New York City Health + Hospitals, the city’s public hospital network, is set to go live tonight with its new electronic medical records system.
The deployment of the new Epic Systems EMR comes at a time when the hospital network anticipates running a deficit of as much as $1.2 billion this coming year. Last month, New York City was forced to bail out the organization with an infusion of $337 million. In addition, the implementation has faced critics, including from the recently departed chief medical information officer for two of NYC H+H’s 11 hospital centers, who was quoted in a major New York paper saying the health system was launching the EHR system prematurely.
Health + Hospitals, however, has remained confident about the launch and says the project is coming in on time and on budget.
HDM contributing editor Elliot M. Kass reached out to Dr. Ram Raju, NYC H+H’s president and CEO, and the leads of the Epic project team to get an update on the switch to the new EMR. What follows is their collective response provided by email.
What is your target date for going live with the new Epic EMR?
The target date is this Friday night [April 1st] into Saturday morning.
What’s the status of the deployment? Will this be a phased-in cutover from the current QuadraMed system?
The new system is on time and on budget—$764 million over a 6-year implementation period set to conclude at the end of 2018. This weekend we’re implementing it only in our two Queens hospitals, but it will be rolled out to our entire system over the next two years.
How did you prepare for the go-live?
To help us manage the project, NYC H+H hired a best in class implementation team led by Edward Marx [CIO of The Advisory Board and its Clinovations subsidiary].
In May 2015, we held a two day Epic EMR strategy session to learn first-hand from other health systems about what challenges to expect and which best practices to follow. We also walked everyone present through our implementation plan. The session was attended by NYC H+H’s executive leadership, representatives from the Office of the Mayor and the CIOs of New York University Medical Center, Mount Sinai Health System, University of California at Los Angeles and Massachusetts General.
In addition, Dr. Raju went to Wisconsin and personally met with Epic leaders including [CEO and founder] Judy Faulkner. We are currently being assisted by a team from Epic that’s here, onsite in New York.
To set the go-live date and get the project scope on track, we aligned competing projects for lab, patient financials and clinicians.
It’s well known that NYC H+H is under considerable financial pressure due to the large number of uninsured patients that it treats. Can you give us some background about why you decided to migrate to a new EMR and the timing of that decision?
NYC Health + Hospitals was a pioneer with electronic medical records in the 1980's and became one of the first large hospital systems in the country to implement an EMR.
Our current clinical information system, QuadraMed, has been in place for more than 20 years, and its functionality is not sufficient for the current demands of the health care industry. For example, QuadraMed does not handle behavioral health or long-term care records, which are currently on paper.
While we have leveraged that system as much as we can and worked to improve it over the years, the new, smart EMR systems like Epic are much more advanced and offer robust decision support functionality—including far better data mining and interoperability, and greater capacity to advance quality initiatives and more efficient care coordination.

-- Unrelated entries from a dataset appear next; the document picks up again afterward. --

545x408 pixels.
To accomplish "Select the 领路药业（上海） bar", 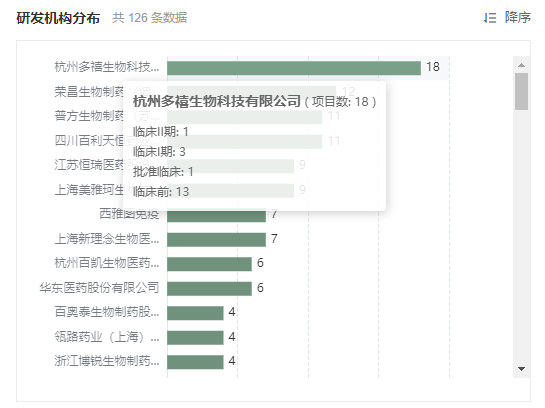I will pyautogui.click(x=195, y=338).

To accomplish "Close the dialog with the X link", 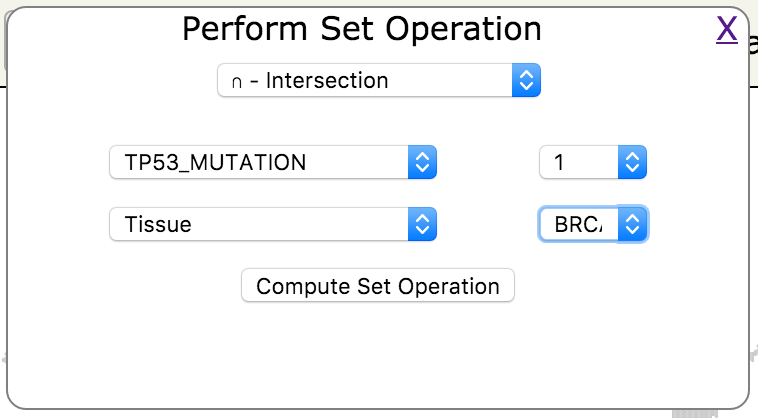I will pyautogui.click(x=727, y=31).
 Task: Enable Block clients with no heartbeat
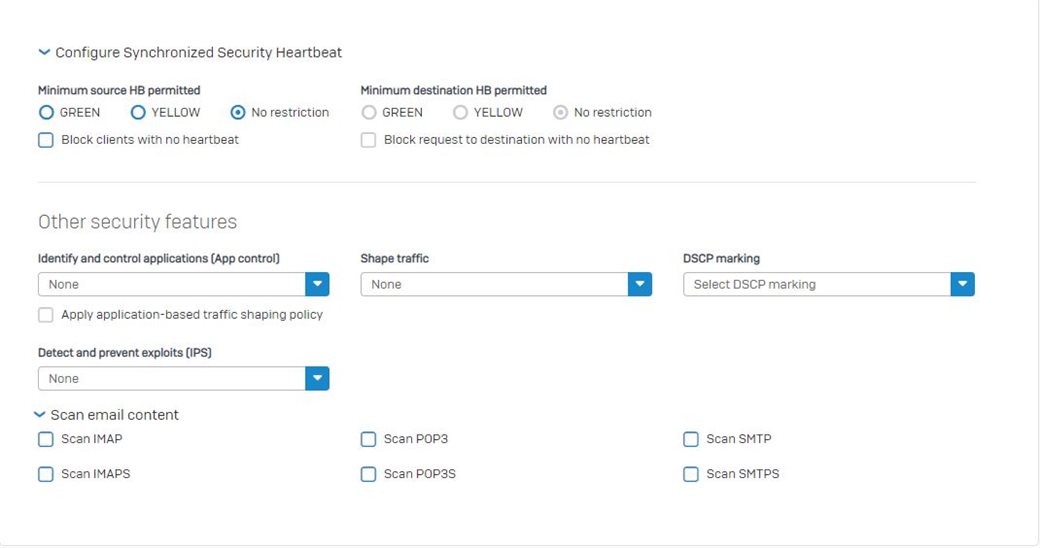pyautogui.click(x=46, y=140)
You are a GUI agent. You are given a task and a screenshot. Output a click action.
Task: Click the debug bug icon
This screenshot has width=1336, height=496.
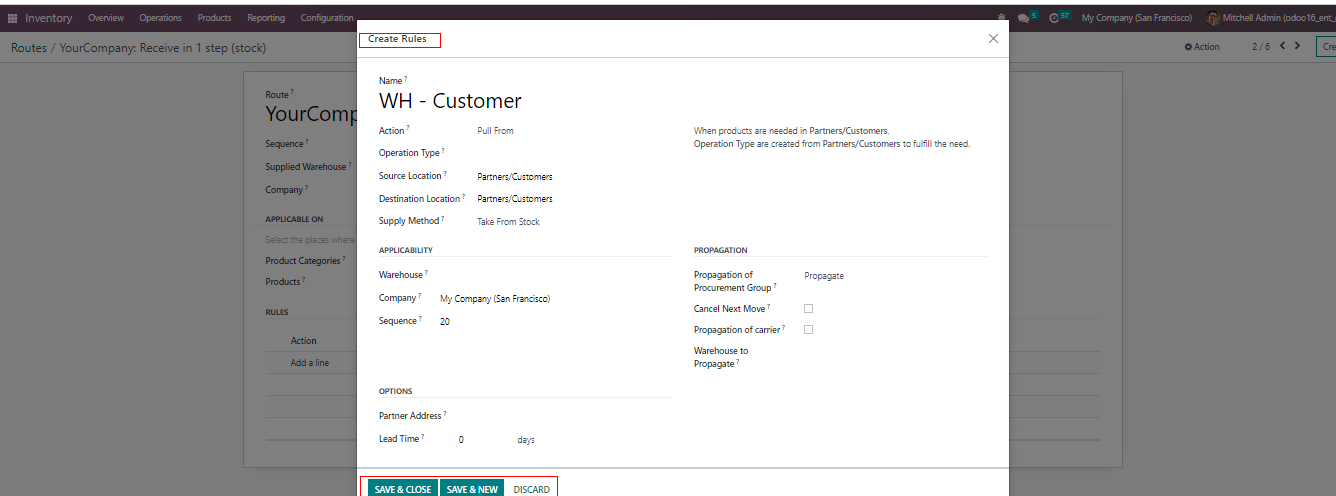tap(1002, 18)
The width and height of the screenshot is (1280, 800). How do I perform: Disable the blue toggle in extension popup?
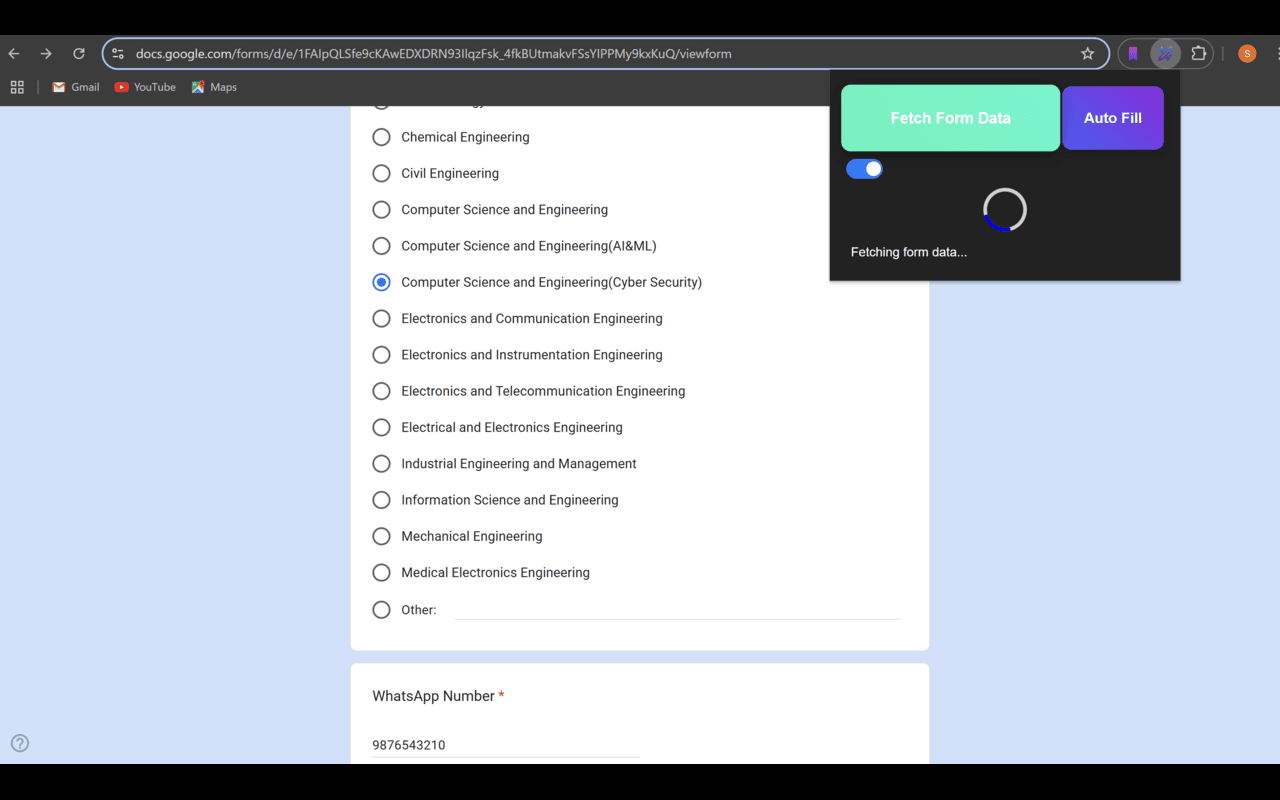pos(864,168)
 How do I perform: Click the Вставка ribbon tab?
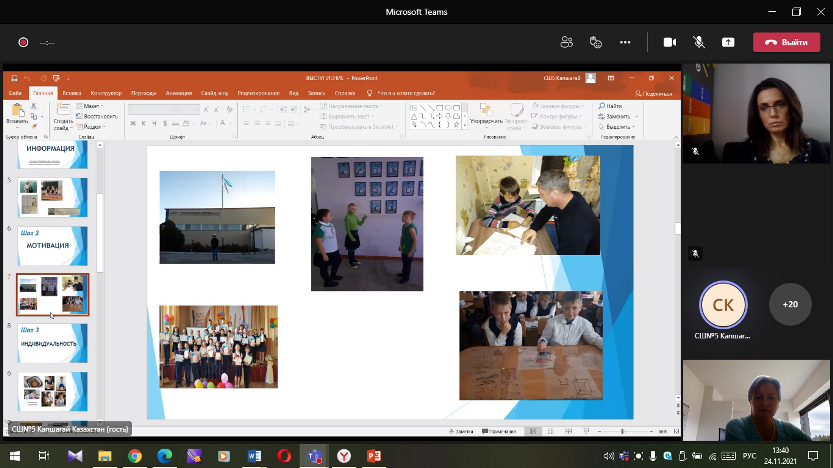[x=71, y=92]
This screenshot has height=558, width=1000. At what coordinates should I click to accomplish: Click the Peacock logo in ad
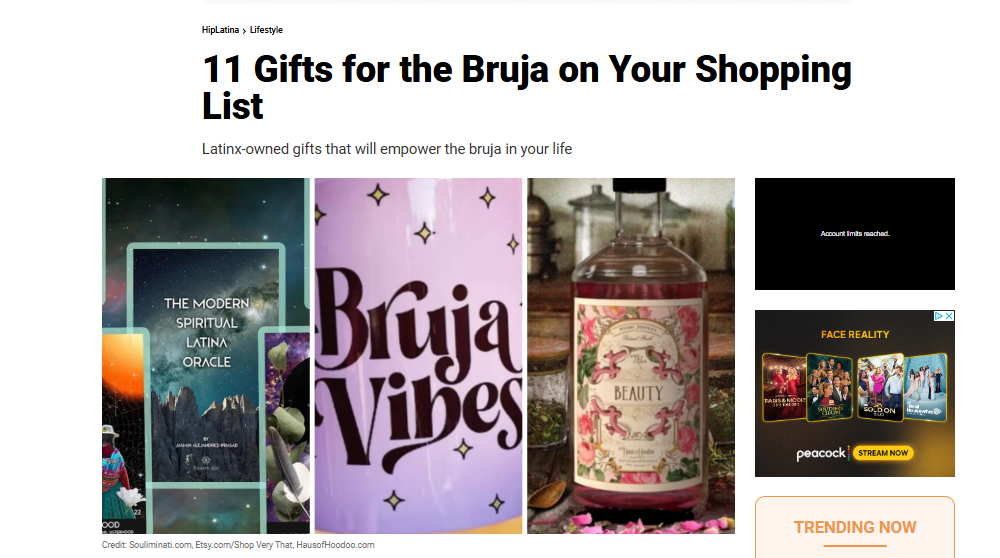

With the new Epic system, doctors and staff in any part of NYC H+H will be able to access patient records at any time, and improve their ability to communicate about shared patients or consult with other experts and specialists across the system. Also, it allows providers to share the patient record with other providers who touch the patient outside the public health care system.
What other benefits does Epic provide?
The new system offers more layers of redundancy and better support for business continuity in the event of a disaster. Patient records will be more secure from hazards such as fire, and [they will be] replicated at a back-up facility to guard against system failure. It strengthens our independent network. For example, if fiber networks were compromised across the city, we would still be able to remain fully operational.
Epic will allow us to engage patients with the industry’s number one patient portal. Patients will have better access to clinicians via secure messaging and direct scheduling, and they will be able to access to their medical records wherever they have an internet connection.
Very importantly, Epic will help NYC H+H improve its quality of treatment with clinical alerts and reminders. Examples include reminders that a patient is overdue for a pneumonia vaccine or a mammography, and alerts about potential allergic reactions to prescribed medications. This will improve our diagnostic and therapeutic choices, enhance our research and help us monitor our quality of care.
How is staff training proceeding on the Epic system? What types of training are taking place?
Over 7,000 hospital network employees have already been trained. There is a dedicated training center at the Metropolitan Hospital campus with 17 classrooms, 30 trainers plus training support staff—all running 24 x 7. The center will train another 9,400 users across Queens, Elmhurst and Home Health, the majority of whom are clinicians. To ensure quality and validate their training, they will receive a proficiency exam following their final class. We’ve also opened “Personalization Labs,” where providers get one-on-one training from expert Epic-experienced physicians.